● What this task involves
From the records below, copy each line that has the word "radio" in it.

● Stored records

▽

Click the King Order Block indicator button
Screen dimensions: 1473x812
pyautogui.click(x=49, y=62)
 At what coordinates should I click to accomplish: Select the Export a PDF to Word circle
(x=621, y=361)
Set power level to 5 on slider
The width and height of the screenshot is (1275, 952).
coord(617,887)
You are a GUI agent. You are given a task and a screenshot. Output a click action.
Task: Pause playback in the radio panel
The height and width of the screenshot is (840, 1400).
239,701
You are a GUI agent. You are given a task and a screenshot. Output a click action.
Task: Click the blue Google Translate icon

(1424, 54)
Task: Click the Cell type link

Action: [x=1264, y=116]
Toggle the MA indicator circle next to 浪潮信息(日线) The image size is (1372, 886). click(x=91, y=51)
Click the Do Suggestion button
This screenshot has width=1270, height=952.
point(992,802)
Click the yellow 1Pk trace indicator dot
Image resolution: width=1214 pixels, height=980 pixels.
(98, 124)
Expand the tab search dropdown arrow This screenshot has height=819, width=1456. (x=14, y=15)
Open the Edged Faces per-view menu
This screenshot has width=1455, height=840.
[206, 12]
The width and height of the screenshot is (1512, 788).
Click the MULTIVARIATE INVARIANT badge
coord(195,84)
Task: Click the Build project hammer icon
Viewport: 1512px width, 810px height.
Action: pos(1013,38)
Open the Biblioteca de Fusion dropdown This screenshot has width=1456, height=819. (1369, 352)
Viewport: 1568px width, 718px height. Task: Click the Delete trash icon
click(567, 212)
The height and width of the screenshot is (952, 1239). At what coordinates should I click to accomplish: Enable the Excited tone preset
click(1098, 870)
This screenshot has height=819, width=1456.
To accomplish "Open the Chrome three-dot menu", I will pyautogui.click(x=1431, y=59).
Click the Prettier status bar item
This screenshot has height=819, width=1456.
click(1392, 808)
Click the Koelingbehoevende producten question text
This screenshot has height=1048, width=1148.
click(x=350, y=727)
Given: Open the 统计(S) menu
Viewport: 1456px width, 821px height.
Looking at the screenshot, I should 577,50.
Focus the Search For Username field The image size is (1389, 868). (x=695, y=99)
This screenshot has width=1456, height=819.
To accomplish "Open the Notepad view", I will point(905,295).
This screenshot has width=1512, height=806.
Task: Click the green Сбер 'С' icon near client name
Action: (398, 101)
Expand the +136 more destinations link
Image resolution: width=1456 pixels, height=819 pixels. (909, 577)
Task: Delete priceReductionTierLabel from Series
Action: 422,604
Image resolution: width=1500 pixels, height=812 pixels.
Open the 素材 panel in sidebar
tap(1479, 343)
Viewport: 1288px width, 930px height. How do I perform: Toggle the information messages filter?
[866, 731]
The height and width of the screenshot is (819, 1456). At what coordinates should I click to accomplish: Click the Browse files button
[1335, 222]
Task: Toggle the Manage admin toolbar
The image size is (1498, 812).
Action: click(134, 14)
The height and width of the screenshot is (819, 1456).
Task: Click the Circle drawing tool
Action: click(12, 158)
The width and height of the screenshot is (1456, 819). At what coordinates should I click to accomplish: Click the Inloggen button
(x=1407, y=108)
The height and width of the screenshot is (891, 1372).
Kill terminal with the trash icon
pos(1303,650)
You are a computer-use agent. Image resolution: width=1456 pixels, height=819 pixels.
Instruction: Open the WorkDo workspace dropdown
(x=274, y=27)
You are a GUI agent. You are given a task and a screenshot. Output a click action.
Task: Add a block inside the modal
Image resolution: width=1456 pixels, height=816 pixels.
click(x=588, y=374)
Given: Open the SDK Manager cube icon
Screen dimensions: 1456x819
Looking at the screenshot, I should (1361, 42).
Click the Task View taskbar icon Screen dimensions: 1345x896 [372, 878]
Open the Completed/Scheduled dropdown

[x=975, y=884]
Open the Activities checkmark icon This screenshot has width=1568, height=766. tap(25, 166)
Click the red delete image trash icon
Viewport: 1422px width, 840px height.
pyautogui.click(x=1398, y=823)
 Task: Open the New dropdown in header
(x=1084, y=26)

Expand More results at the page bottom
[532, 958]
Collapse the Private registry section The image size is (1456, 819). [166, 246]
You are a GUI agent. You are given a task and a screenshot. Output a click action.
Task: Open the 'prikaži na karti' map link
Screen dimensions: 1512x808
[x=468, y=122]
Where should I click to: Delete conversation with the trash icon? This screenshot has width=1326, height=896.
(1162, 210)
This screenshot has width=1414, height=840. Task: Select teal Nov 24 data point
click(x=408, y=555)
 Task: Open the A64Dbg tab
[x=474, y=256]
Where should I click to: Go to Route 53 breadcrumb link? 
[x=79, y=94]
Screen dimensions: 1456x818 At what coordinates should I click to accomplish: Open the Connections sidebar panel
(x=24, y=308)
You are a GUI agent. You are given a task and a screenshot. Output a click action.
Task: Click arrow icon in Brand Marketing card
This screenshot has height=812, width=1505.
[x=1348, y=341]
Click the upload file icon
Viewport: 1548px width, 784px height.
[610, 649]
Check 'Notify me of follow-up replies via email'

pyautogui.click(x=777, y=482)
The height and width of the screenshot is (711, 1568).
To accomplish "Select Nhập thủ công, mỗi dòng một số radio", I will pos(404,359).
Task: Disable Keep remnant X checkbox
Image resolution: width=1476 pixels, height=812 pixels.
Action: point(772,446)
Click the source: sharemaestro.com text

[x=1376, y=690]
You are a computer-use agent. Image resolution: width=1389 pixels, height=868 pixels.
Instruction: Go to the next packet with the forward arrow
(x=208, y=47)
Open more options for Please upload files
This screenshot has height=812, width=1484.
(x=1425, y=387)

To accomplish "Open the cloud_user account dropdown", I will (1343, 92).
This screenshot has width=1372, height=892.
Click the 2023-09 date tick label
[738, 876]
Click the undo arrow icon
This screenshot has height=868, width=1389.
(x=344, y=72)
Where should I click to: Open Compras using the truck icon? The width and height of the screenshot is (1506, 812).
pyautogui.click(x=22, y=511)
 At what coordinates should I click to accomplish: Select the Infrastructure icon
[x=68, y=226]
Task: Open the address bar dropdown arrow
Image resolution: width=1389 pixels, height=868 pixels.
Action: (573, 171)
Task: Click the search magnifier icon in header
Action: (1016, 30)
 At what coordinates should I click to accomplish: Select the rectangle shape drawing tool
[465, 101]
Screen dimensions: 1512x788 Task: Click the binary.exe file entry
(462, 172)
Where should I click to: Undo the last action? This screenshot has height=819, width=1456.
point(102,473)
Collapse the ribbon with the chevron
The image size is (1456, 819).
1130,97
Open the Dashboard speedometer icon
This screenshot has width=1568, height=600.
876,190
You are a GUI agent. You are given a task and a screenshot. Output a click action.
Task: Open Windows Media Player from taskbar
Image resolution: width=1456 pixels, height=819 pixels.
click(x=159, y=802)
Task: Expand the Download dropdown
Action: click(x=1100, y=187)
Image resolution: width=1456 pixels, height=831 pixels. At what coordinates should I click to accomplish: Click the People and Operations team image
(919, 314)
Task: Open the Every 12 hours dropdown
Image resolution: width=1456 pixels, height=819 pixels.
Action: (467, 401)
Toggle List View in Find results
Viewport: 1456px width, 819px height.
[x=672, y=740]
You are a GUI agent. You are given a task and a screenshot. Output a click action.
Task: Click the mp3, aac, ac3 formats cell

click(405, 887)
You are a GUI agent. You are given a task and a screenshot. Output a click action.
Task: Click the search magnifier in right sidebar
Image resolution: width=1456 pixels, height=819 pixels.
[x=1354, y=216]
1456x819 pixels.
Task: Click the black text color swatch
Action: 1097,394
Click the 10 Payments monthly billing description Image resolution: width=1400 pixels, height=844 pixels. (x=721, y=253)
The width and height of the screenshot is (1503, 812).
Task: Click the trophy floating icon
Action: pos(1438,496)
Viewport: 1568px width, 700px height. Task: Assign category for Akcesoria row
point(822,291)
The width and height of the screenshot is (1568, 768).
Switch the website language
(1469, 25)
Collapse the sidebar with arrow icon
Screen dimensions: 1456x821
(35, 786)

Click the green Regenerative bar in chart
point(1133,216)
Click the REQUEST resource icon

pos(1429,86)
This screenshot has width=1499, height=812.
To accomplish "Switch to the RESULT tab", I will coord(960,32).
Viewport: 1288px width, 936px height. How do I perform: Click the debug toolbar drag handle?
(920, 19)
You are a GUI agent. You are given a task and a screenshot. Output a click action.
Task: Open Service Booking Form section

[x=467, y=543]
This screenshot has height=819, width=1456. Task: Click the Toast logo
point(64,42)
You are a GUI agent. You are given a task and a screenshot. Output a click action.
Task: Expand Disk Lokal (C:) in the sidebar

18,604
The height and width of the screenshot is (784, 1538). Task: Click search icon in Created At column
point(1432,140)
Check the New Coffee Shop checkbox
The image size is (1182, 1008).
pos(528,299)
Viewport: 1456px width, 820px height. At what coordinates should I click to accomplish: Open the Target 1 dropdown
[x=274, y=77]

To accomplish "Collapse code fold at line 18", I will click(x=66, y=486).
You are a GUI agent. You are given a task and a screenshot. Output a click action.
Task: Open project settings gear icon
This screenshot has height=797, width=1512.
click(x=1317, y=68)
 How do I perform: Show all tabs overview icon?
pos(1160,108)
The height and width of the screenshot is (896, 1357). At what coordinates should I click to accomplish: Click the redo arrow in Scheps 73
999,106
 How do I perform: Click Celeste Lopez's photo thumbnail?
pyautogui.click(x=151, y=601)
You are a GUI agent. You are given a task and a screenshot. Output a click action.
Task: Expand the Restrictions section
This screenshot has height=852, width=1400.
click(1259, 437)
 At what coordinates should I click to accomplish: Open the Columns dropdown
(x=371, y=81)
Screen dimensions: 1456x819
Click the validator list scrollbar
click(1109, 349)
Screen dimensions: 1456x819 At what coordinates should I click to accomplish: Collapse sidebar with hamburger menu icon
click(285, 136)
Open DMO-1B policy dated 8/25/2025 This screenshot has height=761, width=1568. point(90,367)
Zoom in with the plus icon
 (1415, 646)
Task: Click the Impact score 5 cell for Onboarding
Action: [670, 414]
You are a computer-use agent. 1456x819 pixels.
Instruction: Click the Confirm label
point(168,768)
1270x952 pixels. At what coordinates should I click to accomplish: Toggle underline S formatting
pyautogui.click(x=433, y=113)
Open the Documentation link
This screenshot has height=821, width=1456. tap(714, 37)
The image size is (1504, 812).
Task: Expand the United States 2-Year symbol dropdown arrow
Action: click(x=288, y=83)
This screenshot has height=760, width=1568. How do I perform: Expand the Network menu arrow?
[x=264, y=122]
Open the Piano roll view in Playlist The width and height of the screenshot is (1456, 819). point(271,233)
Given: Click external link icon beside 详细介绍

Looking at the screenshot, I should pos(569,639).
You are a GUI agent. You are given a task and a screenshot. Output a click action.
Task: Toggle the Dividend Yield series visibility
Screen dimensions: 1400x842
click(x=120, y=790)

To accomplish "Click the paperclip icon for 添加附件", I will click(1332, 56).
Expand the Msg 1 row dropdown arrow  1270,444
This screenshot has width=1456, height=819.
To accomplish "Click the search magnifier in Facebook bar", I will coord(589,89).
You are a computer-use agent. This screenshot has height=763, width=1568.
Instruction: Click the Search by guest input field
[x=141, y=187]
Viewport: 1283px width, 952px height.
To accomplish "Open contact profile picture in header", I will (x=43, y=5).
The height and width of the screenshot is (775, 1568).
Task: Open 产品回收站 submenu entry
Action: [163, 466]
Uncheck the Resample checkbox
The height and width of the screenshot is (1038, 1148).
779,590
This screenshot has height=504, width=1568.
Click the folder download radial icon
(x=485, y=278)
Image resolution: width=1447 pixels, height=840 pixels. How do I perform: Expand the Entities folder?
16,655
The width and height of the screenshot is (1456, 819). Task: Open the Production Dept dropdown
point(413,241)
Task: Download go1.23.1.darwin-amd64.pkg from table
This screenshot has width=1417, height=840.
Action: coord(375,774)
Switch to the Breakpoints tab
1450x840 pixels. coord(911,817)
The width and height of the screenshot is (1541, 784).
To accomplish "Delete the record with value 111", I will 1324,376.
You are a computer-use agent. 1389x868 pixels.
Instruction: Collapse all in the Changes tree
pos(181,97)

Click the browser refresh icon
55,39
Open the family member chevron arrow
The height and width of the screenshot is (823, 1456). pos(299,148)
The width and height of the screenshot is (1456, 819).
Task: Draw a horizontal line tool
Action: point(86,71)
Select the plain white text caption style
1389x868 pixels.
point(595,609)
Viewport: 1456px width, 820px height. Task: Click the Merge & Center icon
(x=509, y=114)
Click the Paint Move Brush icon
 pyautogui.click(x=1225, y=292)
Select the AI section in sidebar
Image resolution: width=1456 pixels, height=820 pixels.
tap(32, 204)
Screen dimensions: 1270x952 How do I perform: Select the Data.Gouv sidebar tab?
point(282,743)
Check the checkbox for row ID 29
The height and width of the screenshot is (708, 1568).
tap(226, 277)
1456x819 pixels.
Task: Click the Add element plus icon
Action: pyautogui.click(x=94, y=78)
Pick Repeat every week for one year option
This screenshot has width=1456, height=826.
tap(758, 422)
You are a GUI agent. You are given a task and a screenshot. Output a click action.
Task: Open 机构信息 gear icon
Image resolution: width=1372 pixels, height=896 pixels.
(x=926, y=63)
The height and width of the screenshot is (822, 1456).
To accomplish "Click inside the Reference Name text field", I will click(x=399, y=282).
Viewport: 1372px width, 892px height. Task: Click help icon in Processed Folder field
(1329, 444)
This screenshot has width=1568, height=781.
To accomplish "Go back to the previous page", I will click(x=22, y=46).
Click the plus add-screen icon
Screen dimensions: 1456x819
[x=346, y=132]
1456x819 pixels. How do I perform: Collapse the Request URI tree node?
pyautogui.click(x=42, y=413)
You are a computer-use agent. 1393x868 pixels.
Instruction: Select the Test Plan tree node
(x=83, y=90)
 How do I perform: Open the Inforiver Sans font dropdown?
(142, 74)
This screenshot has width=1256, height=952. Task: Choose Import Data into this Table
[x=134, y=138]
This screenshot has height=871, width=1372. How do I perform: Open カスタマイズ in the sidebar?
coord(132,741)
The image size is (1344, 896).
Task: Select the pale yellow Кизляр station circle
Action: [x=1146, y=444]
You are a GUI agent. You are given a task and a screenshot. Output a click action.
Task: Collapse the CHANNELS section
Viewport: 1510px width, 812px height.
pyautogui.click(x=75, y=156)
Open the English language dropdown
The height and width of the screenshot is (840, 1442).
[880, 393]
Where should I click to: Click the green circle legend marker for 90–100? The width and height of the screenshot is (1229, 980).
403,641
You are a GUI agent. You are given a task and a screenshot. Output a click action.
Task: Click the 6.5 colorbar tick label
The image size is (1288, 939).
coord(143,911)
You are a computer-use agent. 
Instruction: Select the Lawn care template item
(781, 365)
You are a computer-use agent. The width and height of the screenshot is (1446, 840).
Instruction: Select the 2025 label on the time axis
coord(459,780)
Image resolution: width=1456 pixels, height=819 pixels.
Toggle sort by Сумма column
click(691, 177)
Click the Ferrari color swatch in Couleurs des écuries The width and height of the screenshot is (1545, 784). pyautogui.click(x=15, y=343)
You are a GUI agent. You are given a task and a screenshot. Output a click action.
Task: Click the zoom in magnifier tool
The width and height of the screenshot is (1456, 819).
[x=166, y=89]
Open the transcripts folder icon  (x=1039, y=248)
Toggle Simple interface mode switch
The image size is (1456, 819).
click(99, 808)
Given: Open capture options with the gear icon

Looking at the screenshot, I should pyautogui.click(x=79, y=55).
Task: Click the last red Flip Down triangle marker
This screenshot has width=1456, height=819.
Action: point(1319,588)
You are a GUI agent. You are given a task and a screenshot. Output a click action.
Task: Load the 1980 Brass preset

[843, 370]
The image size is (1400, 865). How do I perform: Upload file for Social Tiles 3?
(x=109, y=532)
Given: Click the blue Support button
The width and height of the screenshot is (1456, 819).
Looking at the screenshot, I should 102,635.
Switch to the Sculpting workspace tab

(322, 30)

△

● Solution
Task: Pause playback in the radio panel
To accomplish "Select Nhập thủ công, mỗi dòng một số radio", I will pos(404,359).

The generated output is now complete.